> _TRECHO DO TEXTO_
□ □ □
Algo do destino depende dramaticamente de nós, mas nunca sabemos em qual medida



NÃO, NÃO acho que o homem seja em si mau. Não creio num "em si" do homem. Refiro-me a "homem" como espécie e não como gênero. Prefiro a palavra "sexo" porque ela tem cheiro de "peso" do corpo (e para mim, tem cheiro de corpo de mulher) e a palavra "gênero" tem cheiro de assembleias militantes cheias de gente chata, feia e autoritária. Assembleias manipulam todo mundo para votar no que elas querem. Sim, eu fiz parte do movimento estudantil e estava em 1979 no Centro de Convenções em Salvador no congresso de "reconstrução" da UNE. Baseado em experiências como essas é que sempre julgo infantil quem acredita em "decisões coletivas e democráticas". Risadas...
Voltando ao que queria dizer, não acho que o homem seja mau em si.
Acho que somos sim uma espécie atormentada, perdida num espaço minúsculo de sua alma insegura e incerta e num espaço gigantesco de um universo escuro e cego. Esmagada entre um destino certo (a morte, a derrota) e opaco (algo nele depende dramaticamente de nós, mas nunca sabemos em qual medida).
Acusam-me de niilista. Reconheço que há algo de chique nisso. A medicina antiga já relacionava a melancolia à inteligência, não? Alguns apostam em traumas infantis avassaladores na minha infância. Devo tê-los muitos. Mas minha família nunca deteve o monopólio da miséria humana. A miséria humana é um "bem" dividido democraticamente entre todas as famílias que são, cada uma de sua forma, todas infelizes.
Sou daqueles que suspeitam que os traumas, as obsessões e taras é que dão consistência a uma personalidade e não os contos da Branca de Neve ou do Papai Noel, ou os bons sentimentos porque estes quase sempre são falsos. Aliás, a Branca de Neve é mais "atraente" nos momentos de agonia do que quando desperta com o beijo do príncipe. E o Papai Noel fica mais interessante quando teme que finalmente tornou-se velho demais e por isso não consegue carregar mais presentes. Será ele ainda amado se não trouxer mais presentes ou afundará na solidão como a maioria dos idosos "sem uso"?
Mas hoje ficou na moda dizer coisas do tipo "encontre Papai Noel em seu coração e você terá esperanças". Que horror que é ver a "inteligência" parasitada pelo oportunismo da autoajuda, se vendendo barato como brinquedo feito na China.
Sim, sofremos, mas não me interesso nem pelo sobrenatural, nem por "brinquedos chineses". Prefiro soluções pontuais para os grandes dramas da vida. Pagar um bom terapeuta, ir ao cinema, ler um bom livro, arriscar um beijo na hora certa, tomar um bom antidepressivo quando a coisa pega, levar o filho ao médico quando ele tem febre, rezar (para quem o faz) quando nada mais funciona, apostar no mistério da vida quando cansamos da banalidade do cotidiano.
Contra a mediocridade da literatura de autoajuda travestida de "psicologia" para as massas infelizes, prefiro a psicologia de Ingmar Bergman, o grande cineasta sueco. No seu maravilhoso filme "Fanny e Alexander", de 1982, o bispo da cidade (da igreja protestante), o "malvado" da história, se casa com a bela e recém viúva, mãe de Fanny e Alexander.
□ □ □
> _DADOS FORNECIDOS_
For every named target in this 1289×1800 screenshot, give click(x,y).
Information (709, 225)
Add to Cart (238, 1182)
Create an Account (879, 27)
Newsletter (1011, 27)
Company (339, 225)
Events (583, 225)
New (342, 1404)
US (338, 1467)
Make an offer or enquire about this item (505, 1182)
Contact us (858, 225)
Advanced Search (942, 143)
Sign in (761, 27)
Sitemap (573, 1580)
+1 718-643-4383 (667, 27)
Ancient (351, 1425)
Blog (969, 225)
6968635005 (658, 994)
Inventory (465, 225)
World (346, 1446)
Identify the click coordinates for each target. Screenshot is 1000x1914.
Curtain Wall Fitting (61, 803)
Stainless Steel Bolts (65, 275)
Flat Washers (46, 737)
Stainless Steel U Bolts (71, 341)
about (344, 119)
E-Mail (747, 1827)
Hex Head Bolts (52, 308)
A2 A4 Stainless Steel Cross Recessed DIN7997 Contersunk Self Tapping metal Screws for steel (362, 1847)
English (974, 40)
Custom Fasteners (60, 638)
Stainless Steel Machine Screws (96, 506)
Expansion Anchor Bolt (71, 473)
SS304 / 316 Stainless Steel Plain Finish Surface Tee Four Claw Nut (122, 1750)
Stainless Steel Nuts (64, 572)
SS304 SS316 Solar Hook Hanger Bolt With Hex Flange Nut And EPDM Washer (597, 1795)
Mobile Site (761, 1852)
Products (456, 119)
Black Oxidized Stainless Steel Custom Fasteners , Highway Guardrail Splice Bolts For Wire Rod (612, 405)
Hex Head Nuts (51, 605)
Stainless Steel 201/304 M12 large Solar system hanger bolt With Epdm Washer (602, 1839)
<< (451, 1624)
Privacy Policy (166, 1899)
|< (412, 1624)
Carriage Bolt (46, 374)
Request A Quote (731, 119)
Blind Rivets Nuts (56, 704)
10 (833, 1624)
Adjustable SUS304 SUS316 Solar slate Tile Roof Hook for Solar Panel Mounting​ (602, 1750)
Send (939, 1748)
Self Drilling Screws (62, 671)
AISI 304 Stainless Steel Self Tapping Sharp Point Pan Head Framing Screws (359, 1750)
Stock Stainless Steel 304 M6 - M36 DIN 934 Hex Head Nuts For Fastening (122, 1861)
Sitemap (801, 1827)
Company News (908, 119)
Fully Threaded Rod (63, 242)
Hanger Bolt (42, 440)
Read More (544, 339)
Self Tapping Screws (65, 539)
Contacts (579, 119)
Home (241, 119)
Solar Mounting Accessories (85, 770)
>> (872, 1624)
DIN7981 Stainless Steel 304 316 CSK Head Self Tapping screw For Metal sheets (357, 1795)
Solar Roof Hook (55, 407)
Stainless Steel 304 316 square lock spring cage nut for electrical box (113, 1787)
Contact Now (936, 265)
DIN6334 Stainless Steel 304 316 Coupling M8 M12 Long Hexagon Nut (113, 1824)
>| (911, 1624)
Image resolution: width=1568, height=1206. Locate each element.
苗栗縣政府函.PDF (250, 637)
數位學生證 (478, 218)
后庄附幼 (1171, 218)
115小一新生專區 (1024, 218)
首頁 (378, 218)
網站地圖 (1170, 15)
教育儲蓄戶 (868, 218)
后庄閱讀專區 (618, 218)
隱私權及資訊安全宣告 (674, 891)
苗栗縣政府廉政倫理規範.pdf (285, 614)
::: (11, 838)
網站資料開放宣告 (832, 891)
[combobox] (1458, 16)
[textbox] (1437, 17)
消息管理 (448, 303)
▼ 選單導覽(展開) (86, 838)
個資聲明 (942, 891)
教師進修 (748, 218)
□ □ □
> _O QUE FAZER_
Reproduza, do trecho do texto, tudo o que vai desde "Voltando ao que" até "forma, todas infelizes.".

> _RESULTADO DA TAREFA_
Voltando ao que queria dizer, não acho que o homem seja mau em si.
Acho que somos sim uma espécie atormentada, perdida num espaço minúsculo de sua alma insegura e incerta e num espaço gigantesco de um universo escuro e cego. Esmagada entre um destino certo (a morte, a derrota) e opaco (algo nele depende dramaticamente de nós, mas nunca sabemos em qual medida).
Acusam-me de niilista. Reconheço que há algo de chique nisso. A medicina antiga já relacionava a melancolia à inteligência, não? Alguns apostam em traumas infantis avassaladores na minha infância. Devo tê-los muitos. Mas minha família nunca deteve o monopólio da miséria humana. A miséria humana é um "bem" dividido democraticamente entre todas as famílias que são, cada uma de sua forma, todas infelizes.